Task directions: This task calls for copying every line of the records that includes the word "computer".

Exercise input:
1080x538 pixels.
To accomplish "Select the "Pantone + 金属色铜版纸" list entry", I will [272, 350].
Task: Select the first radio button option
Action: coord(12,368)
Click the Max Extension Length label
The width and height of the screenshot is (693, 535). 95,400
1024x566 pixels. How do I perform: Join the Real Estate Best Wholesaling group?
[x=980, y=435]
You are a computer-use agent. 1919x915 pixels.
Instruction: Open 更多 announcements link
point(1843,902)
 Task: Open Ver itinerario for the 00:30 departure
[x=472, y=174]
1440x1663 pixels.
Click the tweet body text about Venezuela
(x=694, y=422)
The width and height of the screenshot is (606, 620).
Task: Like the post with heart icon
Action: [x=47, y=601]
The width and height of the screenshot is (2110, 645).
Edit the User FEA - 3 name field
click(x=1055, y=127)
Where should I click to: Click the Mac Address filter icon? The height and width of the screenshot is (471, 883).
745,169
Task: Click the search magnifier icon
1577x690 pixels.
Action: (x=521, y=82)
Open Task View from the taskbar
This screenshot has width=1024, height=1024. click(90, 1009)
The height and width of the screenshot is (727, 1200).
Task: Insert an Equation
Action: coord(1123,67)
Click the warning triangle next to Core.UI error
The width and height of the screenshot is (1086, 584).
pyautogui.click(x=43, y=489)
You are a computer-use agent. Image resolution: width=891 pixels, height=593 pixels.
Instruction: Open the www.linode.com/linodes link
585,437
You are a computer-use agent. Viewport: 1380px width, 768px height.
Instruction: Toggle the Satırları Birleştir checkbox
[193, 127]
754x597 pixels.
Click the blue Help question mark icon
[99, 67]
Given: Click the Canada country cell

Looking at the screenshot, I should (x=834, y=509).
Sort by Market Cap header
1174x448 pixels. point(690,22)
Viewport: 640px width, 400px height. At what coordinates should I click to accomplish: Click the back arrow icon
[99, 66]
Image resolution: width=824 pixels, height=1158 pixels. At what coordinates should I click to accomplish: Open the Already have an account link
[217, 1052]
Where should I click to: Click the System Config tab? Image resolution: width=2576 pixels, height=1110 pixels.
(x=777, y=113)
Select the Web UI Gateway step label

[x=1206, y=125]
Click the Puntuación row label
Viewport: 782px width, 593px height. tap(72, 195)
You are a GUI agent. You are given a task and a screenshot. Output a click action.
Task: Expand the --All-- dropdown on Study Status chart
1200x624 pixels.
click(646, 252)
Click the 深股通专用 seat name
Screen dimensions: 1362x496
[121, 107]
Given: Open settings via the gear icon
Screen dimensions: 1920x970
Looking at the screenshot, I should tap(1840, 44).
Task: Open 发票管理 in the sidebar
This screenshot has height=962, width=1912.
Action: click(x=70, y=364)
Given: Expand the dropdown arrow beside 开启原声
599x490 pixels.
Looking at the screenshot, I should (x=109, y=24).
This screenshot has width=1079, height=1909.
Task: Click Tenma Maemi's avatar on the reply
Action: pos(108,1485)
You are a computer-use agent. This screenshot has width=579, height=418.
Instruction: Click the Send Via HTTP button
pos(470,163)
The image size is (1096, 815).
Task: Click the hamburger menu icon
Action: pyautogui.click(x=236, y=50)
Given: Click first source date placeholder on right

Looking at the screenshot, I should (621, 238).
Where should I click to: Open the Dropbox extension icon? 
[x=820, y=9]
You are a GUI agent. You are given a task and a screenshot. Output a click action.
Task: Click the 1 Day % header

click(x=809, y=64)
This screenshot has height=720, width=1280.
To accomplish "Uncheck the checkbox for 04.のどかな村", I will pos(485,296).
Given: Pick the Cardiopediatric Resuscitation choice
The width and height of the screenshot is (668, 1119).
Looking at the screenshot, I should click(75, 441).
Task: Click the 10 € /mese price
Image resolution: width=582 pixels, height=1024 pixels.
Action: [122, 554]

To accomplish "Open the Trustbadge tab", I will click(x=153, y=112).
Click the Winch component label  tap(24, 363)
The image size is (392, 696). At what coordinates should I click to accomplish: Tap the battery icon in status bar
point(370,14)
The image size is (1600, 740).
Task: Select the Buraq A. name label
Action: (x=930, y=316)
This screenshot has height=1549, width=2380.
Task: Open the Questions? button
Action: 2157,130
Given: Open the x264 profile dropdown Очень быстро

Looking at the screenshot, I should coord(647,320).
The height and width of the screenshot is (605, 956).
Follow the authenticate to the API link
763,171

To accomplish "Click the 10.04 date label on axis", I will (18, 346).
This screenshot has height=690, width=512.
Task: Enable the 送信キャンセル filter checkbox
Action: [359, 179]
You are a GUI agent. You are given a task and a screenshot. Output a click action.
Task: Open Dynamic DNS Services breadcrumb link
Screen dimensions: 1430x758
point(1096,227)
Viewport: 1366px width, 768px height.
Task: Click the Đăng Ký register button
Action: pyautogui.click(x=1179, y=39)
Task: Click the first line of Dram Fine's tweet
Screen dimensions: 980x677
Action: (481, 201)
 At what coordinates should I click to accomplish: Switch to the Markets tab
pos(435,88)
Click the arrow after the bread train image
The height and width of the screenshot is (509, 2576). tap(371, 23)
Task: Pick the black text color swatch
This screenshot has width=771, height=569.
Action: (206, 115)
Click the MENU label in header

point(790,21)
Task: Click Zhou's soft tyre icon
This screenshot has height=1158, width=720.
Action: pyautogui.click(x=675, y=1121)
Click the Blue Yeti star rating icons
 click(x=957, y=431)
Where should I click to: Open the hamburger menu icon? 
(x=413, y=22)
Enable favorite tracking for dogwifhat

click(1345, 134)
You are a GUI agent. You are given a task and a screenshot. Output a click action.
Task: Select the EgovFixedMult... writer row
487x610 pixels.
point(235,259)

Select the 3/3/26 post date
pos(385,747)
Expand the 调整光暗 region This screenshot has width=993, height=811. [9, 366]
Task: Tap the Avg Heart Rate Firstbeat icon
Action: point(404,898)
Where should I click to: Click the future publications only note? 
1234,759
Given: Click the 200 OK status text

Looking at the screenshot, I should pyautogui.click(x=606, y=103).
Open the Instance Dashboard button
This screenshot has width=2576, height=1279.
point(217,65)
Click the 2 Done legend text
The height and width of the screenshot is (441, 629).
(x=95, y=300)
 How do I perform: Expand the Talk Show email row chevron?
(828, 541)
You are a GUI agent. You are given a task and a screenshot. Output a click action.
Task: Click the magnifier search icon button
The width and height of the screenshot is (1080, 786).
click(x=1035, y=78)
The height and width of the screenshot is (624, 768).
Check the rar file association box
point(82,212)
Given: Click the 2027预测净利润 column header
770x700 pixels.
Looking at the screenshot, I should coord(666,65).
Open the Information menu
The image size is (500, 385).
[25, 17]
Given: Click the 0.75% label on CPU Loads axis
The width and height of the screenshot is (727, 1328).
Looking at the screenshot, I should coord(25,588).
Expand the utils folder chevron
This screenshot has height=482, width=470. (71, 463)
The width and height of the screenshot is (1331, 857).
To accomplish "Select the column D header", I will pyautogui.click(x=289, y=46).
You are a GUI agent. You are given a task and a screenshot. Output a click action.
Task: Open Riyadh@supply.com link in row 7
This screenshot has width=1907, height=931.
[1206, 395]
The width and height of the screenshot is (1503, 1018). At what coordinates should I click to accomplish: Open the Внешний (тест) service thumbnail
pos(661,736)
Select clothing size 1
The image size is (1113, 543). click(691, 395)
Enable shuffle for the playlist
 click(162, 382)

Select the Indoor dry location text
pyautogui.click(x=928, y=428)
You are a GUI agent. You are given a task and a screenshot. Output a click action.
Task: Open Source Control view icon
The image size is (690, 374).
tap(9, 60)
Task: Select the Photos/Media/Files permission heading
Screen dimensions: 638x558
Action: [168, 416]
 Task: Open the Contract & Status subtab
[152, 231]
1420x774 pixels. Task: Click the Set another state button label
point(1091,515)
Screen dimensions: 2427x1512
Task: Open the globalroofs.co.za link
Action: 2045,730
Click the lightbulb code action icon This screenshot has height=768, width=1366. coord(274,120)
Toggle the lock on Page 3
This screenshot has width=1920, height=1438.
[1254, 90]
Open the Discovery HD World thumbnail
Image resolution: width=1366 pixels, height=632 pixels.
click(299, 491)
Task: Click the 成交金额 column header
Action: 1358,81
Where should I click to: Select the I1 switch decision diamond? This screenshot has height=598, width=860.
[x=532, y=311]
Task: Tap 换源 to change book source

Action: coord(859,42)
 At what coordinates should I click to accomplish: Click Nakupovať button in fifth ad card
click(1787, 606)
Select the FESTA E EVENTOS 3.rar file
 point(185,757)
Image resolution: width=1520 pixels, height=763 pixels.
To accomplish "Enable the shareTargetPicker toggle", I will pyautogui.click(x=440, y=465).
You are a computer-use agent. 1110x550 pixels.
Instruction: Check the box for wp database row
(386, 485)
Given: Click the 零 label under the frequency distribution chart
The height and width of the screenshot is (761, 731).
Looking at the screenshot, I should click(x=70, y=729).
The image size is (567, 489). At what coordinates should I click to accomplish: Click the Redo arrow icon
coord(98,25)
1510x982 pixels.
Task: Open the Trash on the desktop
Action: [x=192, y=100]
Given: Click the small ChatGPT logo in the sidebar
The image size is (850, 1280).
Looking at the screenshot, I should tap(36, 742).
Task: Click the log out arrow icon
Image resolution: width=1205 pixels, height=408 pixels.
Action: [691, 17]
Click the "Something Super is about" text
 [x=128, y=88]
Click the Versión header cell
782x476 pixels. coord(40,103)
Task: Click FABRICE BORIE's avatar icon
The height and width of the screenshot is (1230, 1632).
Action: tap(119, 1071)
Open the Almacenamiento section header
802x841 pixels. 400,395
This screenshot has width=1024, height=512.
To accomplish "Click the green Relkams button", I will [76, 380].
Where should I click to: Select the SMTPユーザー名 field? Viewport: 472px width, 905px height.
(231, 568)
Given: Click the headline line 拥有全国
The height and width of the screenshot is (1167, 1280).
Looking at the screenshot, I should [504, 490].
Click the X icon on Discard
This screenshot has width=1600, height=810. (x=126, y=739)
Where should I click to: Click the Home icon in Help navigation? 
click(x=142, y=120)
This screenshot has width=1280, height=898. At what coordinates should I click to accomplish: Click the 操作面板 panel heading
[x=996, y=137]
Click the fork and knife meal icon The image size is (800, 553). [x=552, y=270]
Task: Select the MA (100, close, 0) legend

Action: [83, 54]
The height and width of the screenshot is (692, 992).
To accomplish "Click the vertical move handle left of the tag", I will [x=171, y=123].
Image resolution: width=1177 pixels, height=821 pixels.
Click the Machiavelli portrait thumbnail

Task solution:
You are a computer-use agent. 1919x915 pixels.
You are a computer-use agent. Image resolution: width=891 pixels, height=593 pixels.
You are a computer-use agent. Viewport: 1380px width, 768px height.
You are a computer-use agent. This screenshot has width=579, height=418.
You are a computer-use agent. 1110x550 pixels.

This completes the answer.